All´inizio non deve essere stato facile. L´italiano lo parlava poco e non sempre riusciva a spiegarsi con concetti semplici. Le monoposto si rompevano in continuazione, ad ogni corsa c´era qualcosa che non andava per il verso giusto. E lui sempre a prendere appunti. Poi, quando finalmente le cose cominciarono ad aggiustarsi, era il momento di prendere un signor pilota. E fu Todt a convincere Michael Schumacher, già bicampione del mondo con la Benetton, a passare alla «rossa». E lì è nato un grande connubio. Amicizia, stima, fiducia.
Quello che la Ferrari ha ottenuto da Schumacher resterà a lungo negli annali. E anche quello che Schumacher ha ottenuto dalla Ferrari. Con Todt sorridente che abbracciava Schumi come fossero padre e figlio. Anni indimenticabili. Ma devono essere stati pesanti per un uomo determinato, sì, ma già sessantenne. Si difendeva col sonno. «Grazie al cielo - raccontava spesso - dormo sempre benissimo, con la coscienza a posto». E in quel suo sonno rigeneratore aveva anche un piccolo segreto. «La mattina metto sempre la sveglia mezz´ora prima perché mi piace stare sotto le coperte, al caldo, mi sento coccolato e mi preparo meglio alla giornata che mi aspetta».
Sempre misurato, preciso e controllato, usava mettersi i cerotti sulle dita per evitare di mangiarsi le unghie, per la tensione, al muretto. Solo due volte lo si è visto perdere un po´ le staffe. Quando Schumacher ebbe quel brutto incidente a Silverstone contro i copertoni e non si sapeva bene che fine avessero fatto le sue gambe. E poi in Malesia quando a gara finita penalizzarono la Ferrari accusata di aver barato sulle misure di un deflettore. Sembrava volesse sbranare vive parecchie persone. Poi nel processo a Parigi la Ferrari fu assolta e gli tornò il sorriso.

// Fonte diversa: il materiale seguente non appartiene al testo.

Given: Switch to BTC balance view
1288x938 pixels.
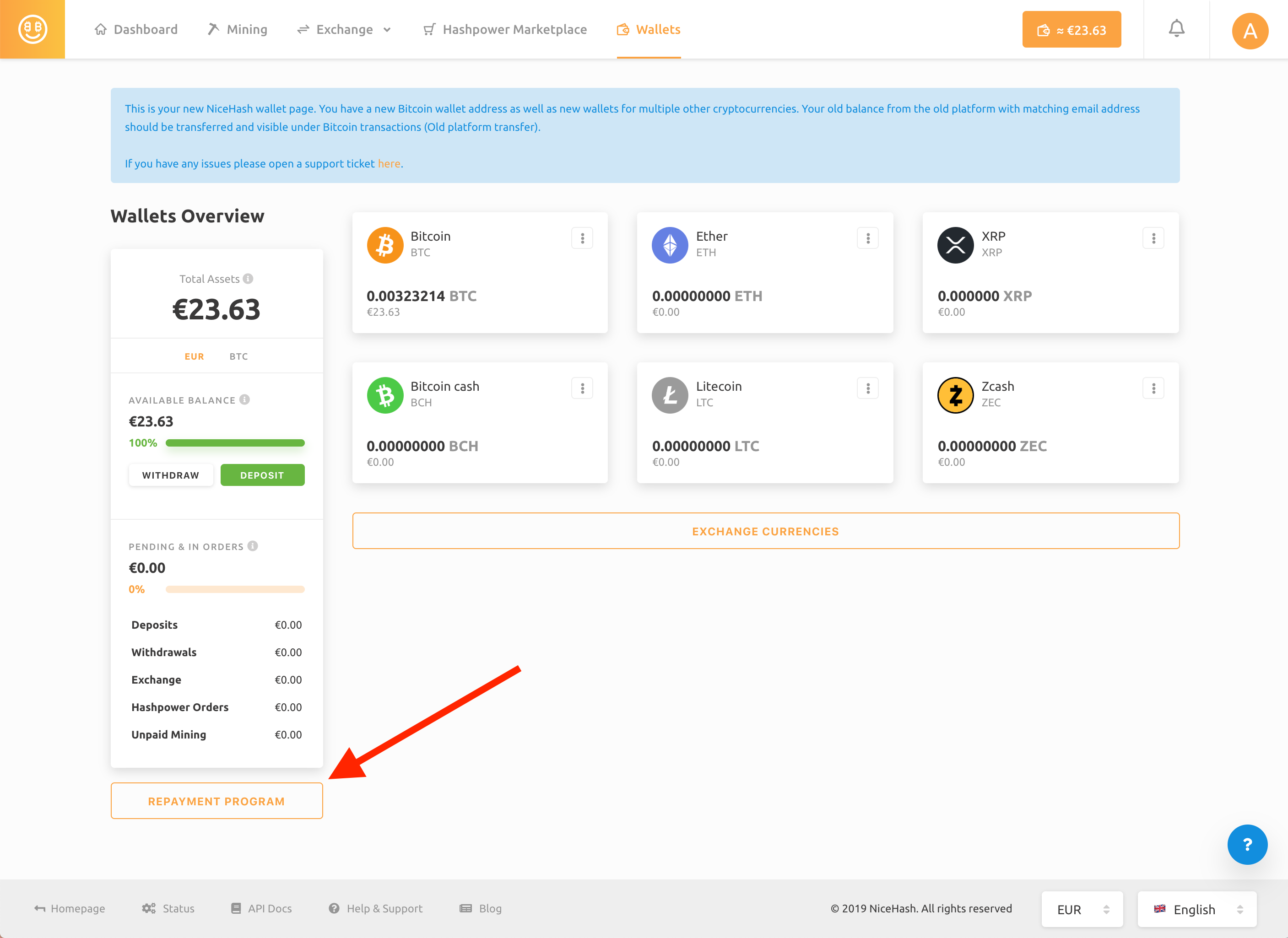Looking at the screenshot, I should click(x=238, y=356).
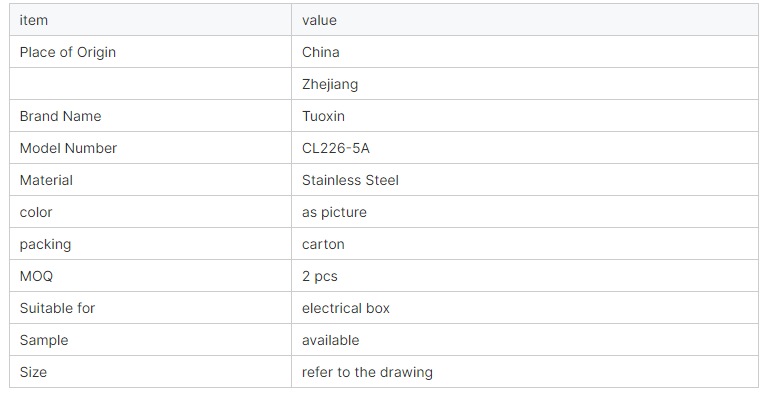Select the 'as picture' value
Image resolution: width=763 pixels, height=393 pixels.
click(334, 213)
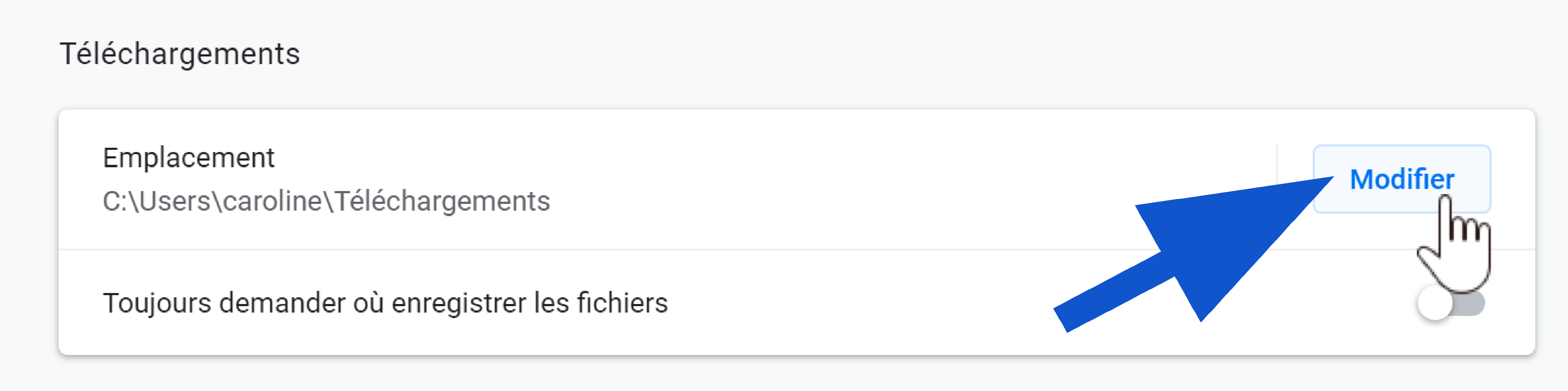Click the horizontal divider between settings rows
Image resolution: width=1568 pixels, height=391 pixels.
(797, 249)
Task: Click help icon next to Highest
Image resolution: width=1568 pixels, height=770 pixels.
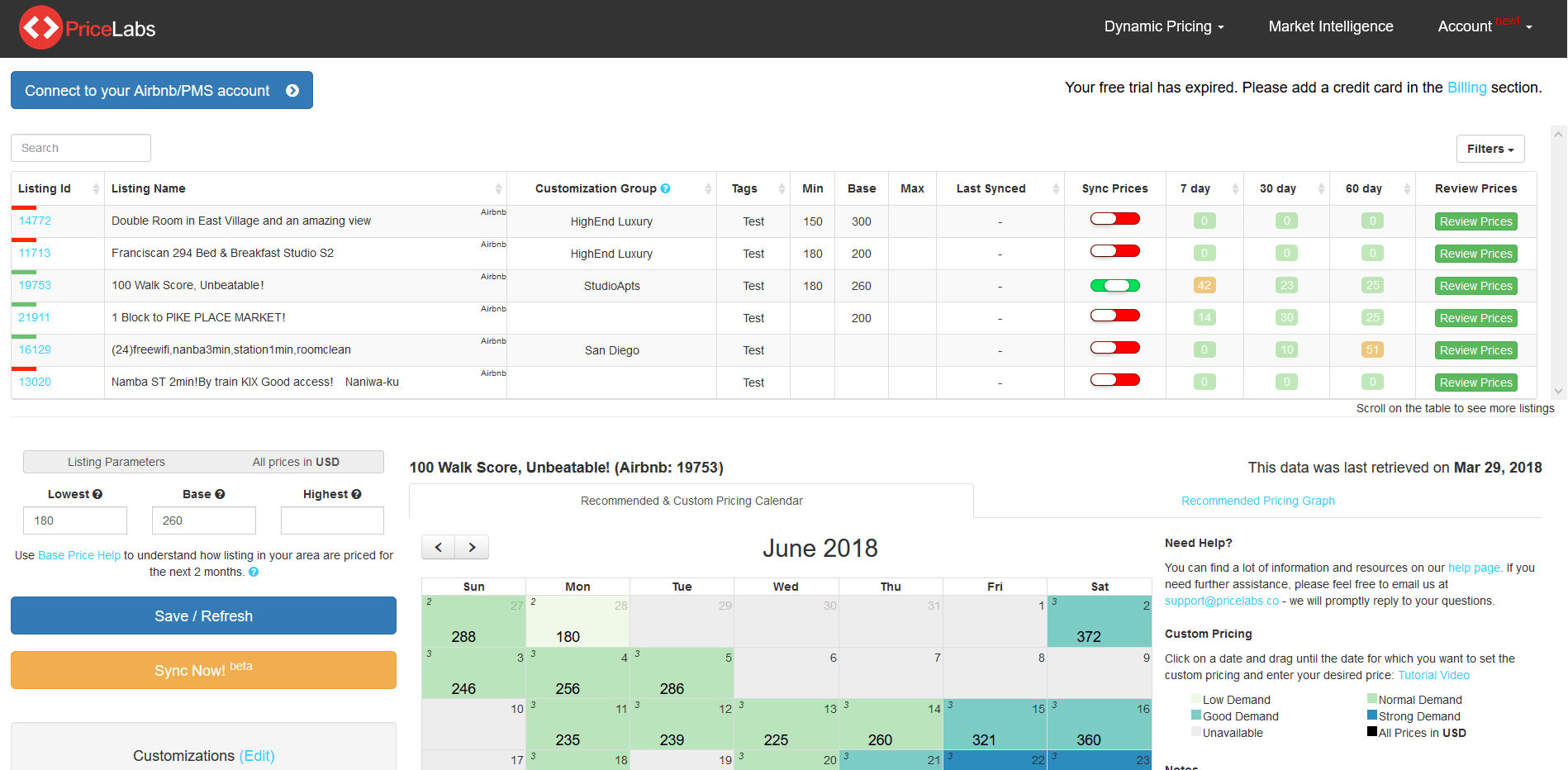Action: (x=356, y=494)
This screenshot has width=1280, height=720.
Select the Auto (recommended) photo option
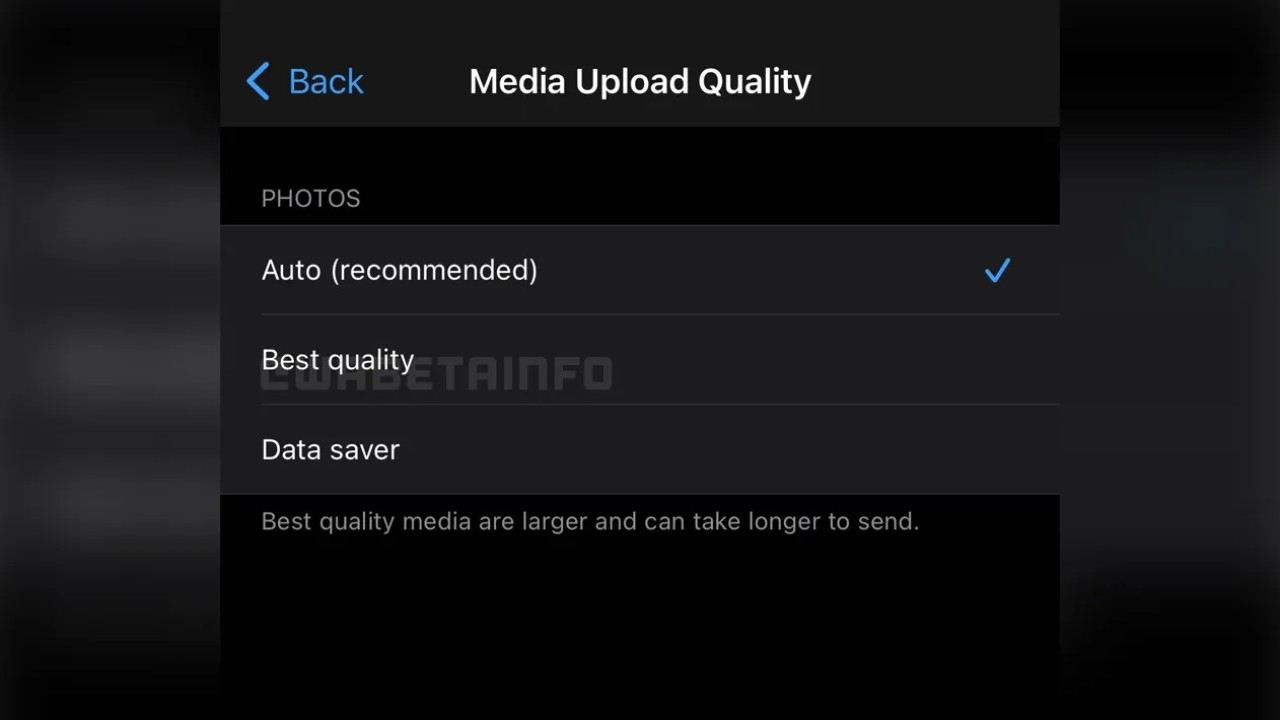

Da un paio d´anni è perdutamente innamorato di una bellissima signora malese, Michelle, ed è comprensibile che Todt abbia voluto tirare un po´ i remi in barca nella vita fin troppo frenetica che faceva dietro alle corse. «L´impegno che avevo condiviso con il Presidente era di gestire l´azienda fino alla scadenza del suo mandato in Confindustria e di identificare il nuovo direttore della Gestione Sportiva - spiega Todt - Compiuti questi passi si apre una nuova fase della mia vita in cui avrò più tempo da dedicare a me stesso e alle cose che mi interessano. Naturalmente continuerò a dare il mio contributo alla Ferrari nei miei incarichi istituzionali e in quelli speciali che il Presidente ha voluto affidarmi». Resterà quindi a Marenello come supervisore, continuerà a rappresentare la Ferrari presso il consiglio mondiale della Fia ma potrà godersi di più la sua bella casa parigina dietro l´arco di trionfo.